▶ _Written request_: Copy every line below exactly as it appears.

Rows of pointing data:
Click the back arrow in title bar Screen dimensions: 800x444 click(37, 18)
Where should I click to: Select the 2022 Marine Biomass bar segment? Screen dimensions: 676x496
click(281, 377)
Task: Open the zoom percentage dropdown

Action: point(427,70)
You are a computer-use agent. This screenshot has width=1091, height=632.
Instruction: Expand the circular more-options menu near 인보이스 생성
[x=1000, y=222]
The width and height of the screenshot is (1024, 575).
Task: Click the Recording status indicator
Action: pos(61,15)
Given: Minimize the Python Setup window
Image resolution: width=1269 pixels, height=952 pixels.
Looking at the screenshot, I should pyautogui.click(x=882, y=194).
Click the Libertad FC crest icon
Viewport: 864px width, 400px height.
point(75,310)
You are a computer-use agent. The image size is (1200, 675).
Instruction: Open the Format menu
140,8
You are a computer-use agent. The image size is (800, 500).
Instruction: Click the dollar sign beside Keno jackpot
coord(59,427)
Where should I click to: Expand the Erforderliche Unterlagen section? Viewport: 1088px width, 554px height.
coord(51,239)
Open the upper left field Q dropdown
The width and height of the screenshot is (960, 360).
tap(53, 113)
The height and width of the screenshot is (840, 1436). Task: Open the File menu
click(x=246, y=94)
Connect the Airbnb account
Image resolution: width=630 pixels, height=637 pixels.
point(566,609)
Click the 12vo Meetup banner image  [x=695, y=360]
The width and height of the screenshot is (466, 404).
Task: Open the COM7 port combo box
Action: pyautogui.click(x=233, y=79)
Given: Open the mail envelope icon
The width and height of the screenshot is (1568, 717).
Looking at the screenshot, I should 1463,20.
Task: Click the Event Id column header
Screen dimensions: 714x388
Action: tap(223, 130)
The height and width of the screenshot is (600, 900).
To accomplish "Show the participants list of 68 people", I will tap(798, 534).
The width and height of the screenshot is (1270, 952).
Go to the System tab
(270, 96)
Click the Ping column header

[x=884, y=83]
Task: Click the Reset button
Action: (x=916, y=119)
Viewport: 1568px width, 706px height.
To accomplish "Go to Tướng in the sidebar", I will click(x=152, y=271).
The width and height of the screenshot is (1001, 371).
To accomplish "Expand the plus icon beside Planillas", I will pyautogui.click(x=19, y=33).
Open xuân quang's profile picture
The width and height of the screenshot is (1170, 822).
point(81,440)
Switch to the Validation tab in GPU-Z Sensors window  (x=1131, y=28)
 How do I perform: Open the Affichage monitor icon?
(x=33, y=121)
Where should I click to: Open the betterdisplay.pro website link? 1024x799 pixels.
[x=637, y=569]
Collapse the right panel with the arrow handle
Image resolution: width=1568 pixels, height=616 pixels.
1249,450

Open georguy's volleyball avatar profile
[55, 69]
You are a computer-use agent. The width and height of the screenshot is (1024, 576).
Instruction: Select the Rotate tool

▶ _Written reply_:
Click the back arrow in title bar Screen dimensions: 800x444 click(37, 18)
Where should I click to: Select the 2022 Marine Biomass bar segment? Screen dimensions: 676x496
click(281, 377)
Task: Open the zoom percentage dropdown

Action: point(427,70)
You are a computer-use agent. This screenshot has width=1091, height=632.
Instruction: Expand the circular more-options menu near 인보이스 생성
[x=1000, y=222]
The width and height of the screenshot is (1024, 575).
Task: Click the Recording status indicator
Action: pos(61,15)
Given: Minimize the Python Setup window
Image resolution: width=1269 pixels, height=952 pixels.
Looking at the screenshot, I should pyautogui.click(x=882, y=194).
Click the Libertad FC crest icon
Viewport: 864px width, 400px height.
point(75,310)
You are a computer-use agent. The image size is (1200, 675).
Instruction: Open the Format menu
140,8
You are a computer-use agent. The image size is (800, 500).
Instruction: Click the dollar sign beside Keno jackpot
coord(59,427)
Where should I click to: Expand the Erforderliche Unterlagen section? Viewport: 1088px width, 554px height.
coord(51,239)
Open the upper left field Q dropdown
The width and height of the screenshot is (960, 360).
tap(53, 113)
The height and width of the screenshot is (840, 1436). Task: Open the File menu
click(x=246, y=94)
Connect the Airbnb account
Image resolution: width=630 pixels, height=637 pixels.
point(566,609)
Click the 12vo Meetup banner image  [x=695, y=360]
The width and height of the screenshot is (466, 404).
Task: Open the COM7 port combo box
Action: pyautogui.click(x=233, y=79)
Given: Open the mail envelope icon
The width and height of the screenshot is (1568, 717).
Looking at the screenshot, I should 1463,20.
Task: Click the Event Id column header
Screen dimensions: 714x388
Action: tap(223, 130)
The height and width of the screenshot is (600, 900).
To accomplish "Show the participants list of 68 people", I will tap(798, 534).
The width and height of the screenshot is (1270, 952).
Go to the System tab
(270, 96)
Click the Ping column header

[x=884, y=83]
Task: Click the Reset button
Action: (x=916, y=119)
Viewport: 1568px width, 706px height.
To accomplish "Go to Tướng in the sidebar", I will click(x=152, y=271).
The width and height of the screenshot is (1001, 371).
To accomplish "Expand the plus icon beside Planillas", I will pyautogui.click(x=19, y=33).
Open xuân quang's profile picture
The width and height of the screenshot is (1170, 822).
point(81,440)
Switch to the Validation tab in GPU-Z Sensors window  (x=1131, y=28)
 How do I perform: Open the Affichage monitor icon?
(x=33, y=121)
Where should I click to: Open the betterdisplay.pro website link? 1024x799 pixels.
[x=637, y=569]
Collapse the right panel with the arrow handle
Image resolution: width=1568 pixels, height=616 pixels.
1249,450

Open georguy's volleyball avatar profile
[55, 69]
You are a computer-use agent. The width and height of the screenshot is (1024, 576).
Instruction: Select the Rotate tool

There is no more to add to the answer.